Formal Analysis and Redesign of a Neural Network-Based Aircraft Taxiing System with VerifAI
This work addresses safety-critical autonomous systems for aviation, representing an incremental improvement through formal verification and retraining.
The authors tackled the problem of ensuring safety in a neural network-based autonomous aircraft taxiing system by using the VerifAI toolkit for formal analysis, which identified failure cases and led to retraining that eliminated several failures and improved overall performance.

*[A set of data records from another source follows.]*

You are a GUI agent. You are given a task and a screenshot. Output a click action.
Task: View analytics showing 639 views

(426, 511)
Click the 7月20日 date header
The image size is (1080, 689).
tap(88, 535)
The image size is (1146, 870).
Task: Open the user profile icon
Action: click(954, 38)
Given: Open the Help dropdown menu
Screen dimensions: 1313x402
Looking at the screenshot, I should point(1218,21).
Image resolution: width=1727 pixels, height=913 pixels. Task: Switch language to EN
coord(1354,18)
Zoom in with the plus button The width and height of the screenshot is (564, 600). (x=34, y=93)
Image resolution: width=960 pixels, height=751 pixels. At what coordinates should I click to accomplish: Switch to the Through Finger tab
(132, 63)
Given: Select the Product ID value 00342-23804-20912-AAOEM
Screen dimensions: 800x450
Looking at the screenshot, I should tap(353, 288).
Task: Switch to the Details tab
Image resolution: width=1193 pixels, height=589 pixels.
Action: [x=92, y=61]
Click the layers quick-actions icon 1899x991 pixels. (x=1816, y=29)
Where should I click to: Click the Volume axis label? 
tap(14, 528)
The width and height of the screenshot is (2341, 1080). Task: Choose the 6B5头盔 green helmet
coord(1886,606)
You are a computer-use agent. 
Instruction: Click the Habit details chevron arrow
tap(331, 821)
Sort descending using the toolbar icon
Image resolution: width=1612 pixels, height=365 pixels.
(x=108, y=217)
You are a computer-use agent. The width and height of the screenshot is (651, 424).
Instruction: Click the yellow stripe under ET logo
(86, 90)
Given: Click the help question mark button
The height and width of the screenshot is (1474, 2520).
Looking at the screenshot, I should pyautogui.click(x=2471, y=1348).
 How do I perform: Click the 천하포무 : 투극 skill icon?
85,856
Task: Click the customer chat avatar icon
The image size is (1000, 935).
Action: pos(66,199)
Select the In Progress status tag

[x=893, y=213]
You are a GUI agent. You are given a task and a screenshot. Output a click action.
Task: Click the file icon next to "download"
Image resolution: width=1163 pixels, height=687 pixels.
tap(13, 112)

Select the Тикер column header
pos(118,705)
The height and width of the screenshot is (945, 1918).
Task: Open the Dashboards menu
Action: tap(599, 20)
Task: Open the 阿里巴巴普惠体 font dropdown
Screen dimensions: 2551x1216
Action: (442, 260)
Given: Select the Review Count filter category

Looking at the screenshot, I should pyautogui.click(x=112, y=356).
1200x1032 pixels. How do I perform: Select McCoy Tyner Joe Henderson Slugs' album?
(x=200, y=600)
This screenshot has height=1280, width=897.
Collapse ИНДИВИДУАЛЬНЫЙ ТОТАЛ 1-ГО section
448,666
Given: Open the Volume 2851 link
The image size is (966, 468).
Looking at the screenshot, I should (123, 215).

We demonstrate a unified approach to rigorous design of safety-critical autonomous systems using the VerifAI toolkit for formal analysis of AI-based systems. VerifAI provides an integrated toolchain for tasks spanning the design process, including modeling, falsification, debugging, and ML component retraining. We evaluate all of these applications in an industrial case study on an experimental autonomous aircraft taxiing system developed by Boeing, which uses a neural network to track the centerline of a runway. We define runway scenarios using the Scenic probabilistic programming language, and use them to drive tests in the X-Plane flight simulator. We first perform falsification, automatically finding environment conditions causing the system to violate its specification by deviating significantly from the centerline (or even leaving the runway entirely). Next, we use counterexample analysis to identify distinct failure cases, and confirm their root causes with specialized testing. Finally, we use the results of falsification and debugging to retrain the network, eliminating several failure cases and improving the overall performance of the closed-loop system.